[Provided text Boundary: Start]

One way in which to overcome the difficulties associated with positive contrast agents or the absence of a contrast agent is to introduce a low density contrast agent into the gastrointestinal tract. Alger has reported that for upper gastrointestinal imaging, water in combination with intravenous glucagon (an anti-peristaltic agent) can be given to patients prior to CT examination to enhance the visualization of the area (Oral presentation of American Roentgen Ray Society Meeting summarized in Diagnostic Imaging, January 1994, page 22.) However, the use of water has been reported to lead to the production of imaging artifacts (Baldwin, Radiology (1978) 128:827-828.) Additionally, without concomitant intravenous administration of an anti-peristaltic agent such as glucagon, the rapid gastric emptying of water would not allow for full distention of the stomach.
Many investigators have described the use of low-density contrast media for CT examinations. The radiodensity of matter is often expressed in terms of its Hounsfield Units (HU), which is a measure of the relative absorption of CT x-rays by matter. Dense bone has a density of 1000 HU, whereas water has a density of 0 HU and air has a value of -1000 HU. In general, the term "low-density" is used to refer to contrast media with a low or negative HU, i.e. less than about 100 HU, preferably less than 10 HU, and most preferably less than 0 HU.

[Provided text Boundary: End]
[Exercise data Boundary: Start]

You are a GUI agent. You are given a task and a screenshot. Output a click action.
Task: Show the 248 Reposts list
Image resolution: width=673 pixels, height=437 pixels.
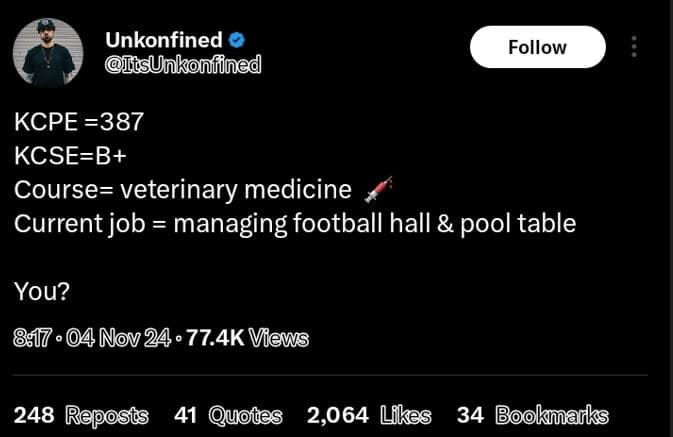click(81, 415)
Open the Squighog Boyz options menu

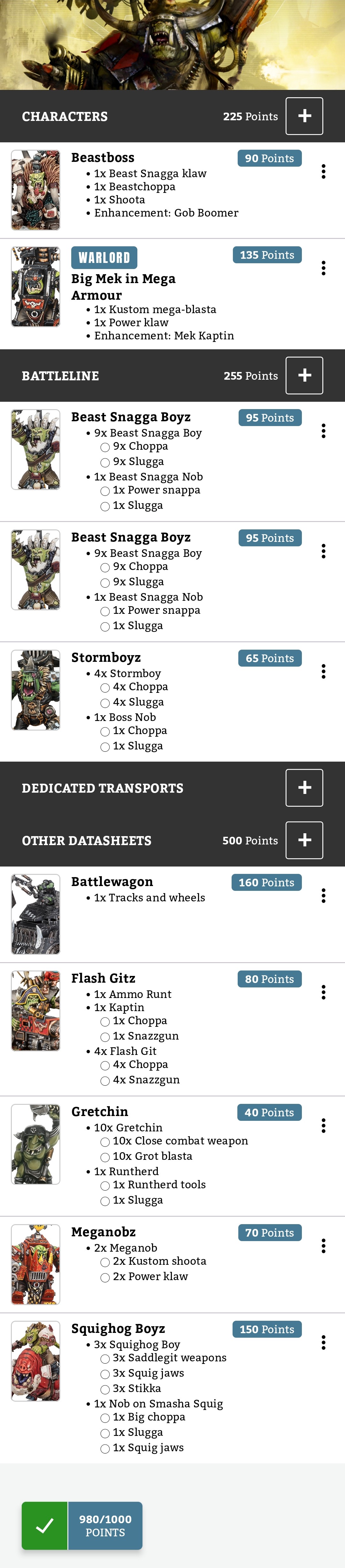pyautogui.click(x=323, y=1342)
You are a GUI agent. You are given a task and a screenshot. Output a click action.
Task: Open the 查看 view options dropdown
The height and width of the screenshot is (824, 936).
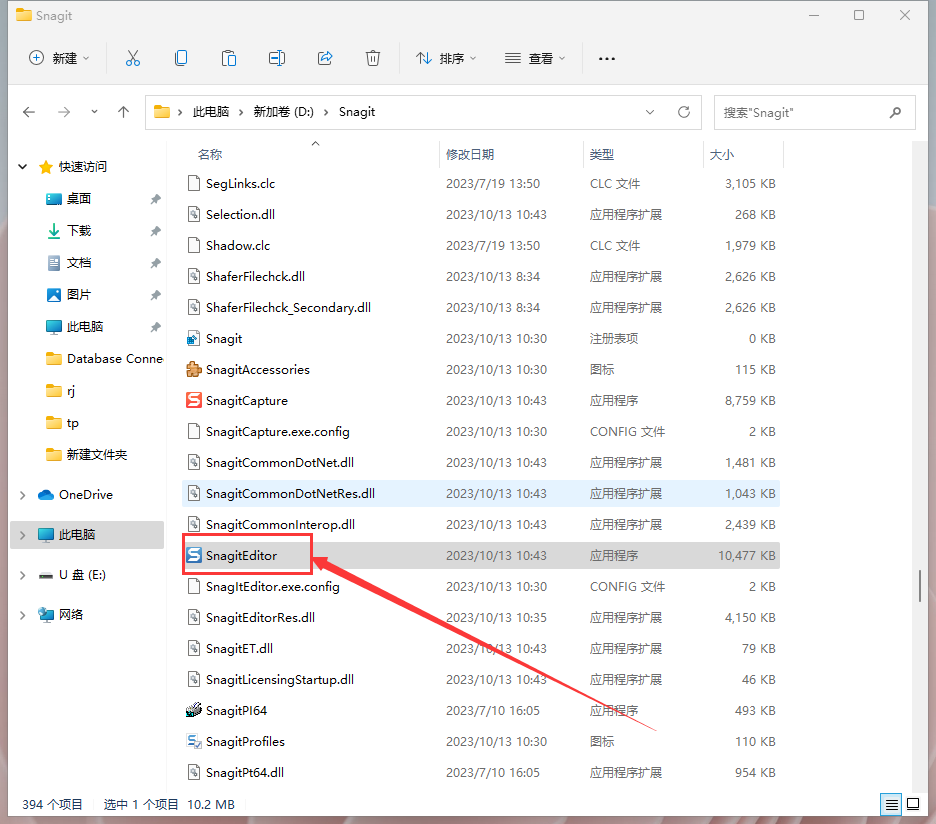[x=536, y=58]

[Exercise data Boundary: End]

What to do — According to the passage on low-density CT contrast agents, what radiodensity does air have in Hounsfield Units?

Expected answer — -1000 HU